Patients and Methods
Ethics
This study was conducted in accordance with the Helsinki Declaration, Good Clinical Practice and relevant Japanese regulations. The study was performed at seven sites in Japan, and was approved by the institutional review board at each site. All patients provided written informed consent. This study was registered with the Japan Pharmaceutical Information Center (identifier: JapicCTI‐142755).
Patients
This study enrolled patients aged ≥20 years with a histopathological diagnosis of cHL. Patients with a history of treatment with ASCT, patients for whom ASCT was not indicated, and patients who refused to receive treatment with ASCT were eligible. Patients who were previously treated with brentuximab vedotin or were clinically unqualified for treatment with brentuximab vedotin even if they had not received brentuximab vedotin were eligible. Major inclusion criteria were a detectable lesion on fluorodeoxyglucose positron emission tomography (FDG‐PET) and at least one lesion with a longest diameter of ≥15 mm on computed tomography (CT) or magnetic resonance imaging (MRI), Eastern Cooperative Oncology Group performance status (PS) of 0–1, life expectancy of ≥3 months, neutrophil count ≥750/mm3, platelet count ≥50 000/mm3, hemoglobin ≥8.0 g/dL, aspartate aminotransferase and alanine aminotransferase ≤3.0× the institution's upper limit of normal (ULN), total bilirubin ≤2.0× the institution's ULN, and creatinine ≤1.5 mg/dL or creatinine clearance ≥40 mL/min (according to the Cockcroft–Gault equation). Major exclusion criteria were nodular lymphocyte‐predominant Hodgkin lymphoma, central nervous system involvement, concurrent or history of chronic autoimmune disease, a current or past history of interstitial lung disease or pulmonary fibrosis, concurrent diverticulitis or symptomatic gastrointestinal ulcerative disease requiring treatment, a history of organ allograft or allogeneic hematopoietic stem cell transplantation, a history of prior treatment with therapeutic antibodies or pharmacotherapies for regulation of T‐cells.

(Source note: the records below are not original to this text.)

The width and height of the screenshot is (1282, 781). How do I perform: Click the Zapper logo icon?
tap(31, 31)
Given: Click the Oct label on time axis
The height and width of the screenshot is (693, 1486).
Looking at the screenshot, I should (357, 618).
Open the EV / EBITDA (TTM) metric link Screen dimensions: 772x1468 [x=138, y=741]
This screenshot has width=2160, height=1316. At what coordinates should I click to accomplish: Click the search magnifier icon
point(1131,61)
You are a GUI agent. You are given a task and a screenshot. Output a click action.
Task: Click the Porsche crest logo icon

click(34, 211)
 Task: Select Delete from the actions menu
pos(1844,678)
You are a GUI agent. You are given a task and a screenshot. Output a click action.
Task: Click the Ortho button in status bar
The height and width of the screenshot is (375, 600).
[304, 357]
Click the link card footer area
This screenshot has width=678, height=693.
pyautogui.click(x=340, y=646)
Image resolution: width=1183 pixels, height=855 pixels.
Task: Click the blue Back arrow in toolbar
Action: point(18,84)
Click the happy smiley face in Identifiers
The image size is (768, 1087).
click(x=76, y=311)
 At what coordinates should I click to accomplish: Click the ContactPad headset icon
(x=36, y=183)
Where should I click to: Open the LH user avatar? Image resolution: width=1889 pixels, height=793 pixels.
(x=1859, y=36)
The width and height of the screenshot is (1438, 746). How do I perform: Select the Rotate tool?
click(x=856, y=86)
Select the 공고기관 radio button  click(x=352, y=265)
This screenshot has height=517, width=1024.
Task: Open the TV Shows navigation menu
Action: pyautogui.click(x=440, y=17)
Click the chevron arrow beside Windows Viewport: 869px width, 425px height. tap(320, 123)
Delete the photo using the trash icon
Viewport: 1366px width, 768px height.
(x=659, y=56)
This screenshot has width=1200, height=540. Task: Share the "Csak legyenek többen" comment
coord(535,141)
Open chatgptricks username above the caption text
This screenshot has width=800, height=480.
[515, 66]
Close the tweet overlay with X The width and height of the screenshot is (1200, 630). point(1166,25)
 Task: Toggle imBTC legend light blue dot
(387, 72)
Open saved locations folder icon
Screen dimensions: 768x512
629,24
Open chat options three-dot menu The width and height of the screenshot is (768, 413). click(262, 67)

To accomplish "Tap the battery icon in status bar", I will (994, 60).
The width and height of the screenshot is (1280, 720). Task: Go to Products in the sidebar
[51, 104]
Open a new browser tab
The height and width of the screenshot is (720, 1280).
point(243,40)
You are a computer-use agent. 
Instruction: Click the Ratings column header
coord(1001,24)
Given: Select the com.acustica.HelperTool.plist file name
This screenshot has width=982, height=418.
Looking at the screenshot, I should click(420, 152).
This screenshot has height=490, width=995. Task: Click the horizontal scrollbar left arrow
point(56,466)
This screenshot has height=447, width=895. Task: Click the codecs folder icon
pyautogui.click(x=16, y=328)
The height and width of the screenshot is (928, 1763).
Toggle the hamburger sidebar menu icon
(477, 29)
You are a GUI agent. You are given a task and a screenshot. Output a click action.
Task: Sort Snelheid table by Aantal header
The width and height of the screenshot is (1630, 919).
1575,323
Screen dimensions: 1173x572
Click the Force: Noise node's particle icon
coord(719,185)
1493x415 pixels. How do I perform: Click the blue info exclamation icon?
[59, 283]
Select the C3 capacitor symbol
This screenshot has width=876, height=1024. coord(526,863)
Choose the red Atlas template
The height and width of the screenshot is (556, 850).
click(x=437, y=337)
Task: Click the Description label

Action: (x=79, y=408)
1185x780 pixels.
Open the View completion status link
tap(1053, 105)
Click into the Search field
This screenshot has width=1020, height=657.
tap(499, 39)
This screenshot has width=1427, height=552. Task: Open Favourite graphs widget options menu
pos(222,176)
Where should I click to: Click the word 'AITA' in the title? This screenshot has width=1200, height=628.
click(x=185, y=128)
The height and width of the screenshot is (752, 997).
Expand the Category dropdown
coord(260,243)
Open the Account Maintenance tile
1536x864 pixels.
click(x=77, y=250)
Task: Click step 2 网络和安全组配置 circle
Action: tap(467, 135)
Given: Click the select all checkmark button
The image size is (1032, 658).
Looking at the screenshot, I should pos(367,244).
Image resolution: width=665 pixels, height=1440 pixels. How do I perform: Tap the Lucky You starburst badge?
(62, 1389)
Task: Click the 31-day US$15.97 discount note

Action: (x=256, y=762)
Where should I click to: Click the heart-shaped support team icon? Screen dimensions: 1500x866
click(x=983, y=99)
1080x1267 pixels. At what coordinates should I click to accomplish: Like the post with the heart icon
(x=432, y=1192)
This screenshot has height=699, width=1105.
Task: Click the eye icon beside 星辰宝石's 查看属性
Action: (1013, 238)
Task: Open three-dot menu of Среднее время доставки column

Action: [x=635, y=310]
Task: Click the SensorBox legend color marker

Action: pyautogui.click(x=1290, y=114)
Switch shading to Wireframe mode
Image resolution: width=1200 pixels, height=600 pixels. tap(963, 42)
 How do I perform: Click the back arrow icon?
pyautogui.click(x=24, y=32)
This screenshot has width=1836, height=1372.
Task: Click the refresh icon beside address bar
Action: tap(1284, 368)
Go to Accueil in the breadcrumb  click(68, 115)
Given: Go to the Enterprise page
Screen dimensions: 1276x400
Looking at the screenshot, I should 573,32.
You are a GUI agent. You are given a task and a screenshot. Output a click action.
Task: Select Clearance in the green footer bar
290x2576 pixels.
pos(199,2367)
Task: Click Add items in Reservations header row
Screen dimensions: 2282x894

Study design and treatments
Patients received their first dose of nivolumab (3 mg/kg) on Day 1 of the treatment phase, and subsequent doses were to be administered on Day 1 of each 14‐day cycle. Nivolumab was to be continued if the treatment continuation criteria were met, and the trial was to continue until all patients discontinued treatment in the event of progressive disease (PD), an unacceptable adverse event (AE) or other clinically relevant reasons. However, after the first confirmation of PD or if the patient had not received a dose of nivolumab within the last 6 weeks for specific reasons or for ≥6 weeks in the case of steroid tapering after the treatment of drug‐related AE, administration of nivolumab could be continued if continuation was deemed appropriate by the investigator and the patient agreed with this decision.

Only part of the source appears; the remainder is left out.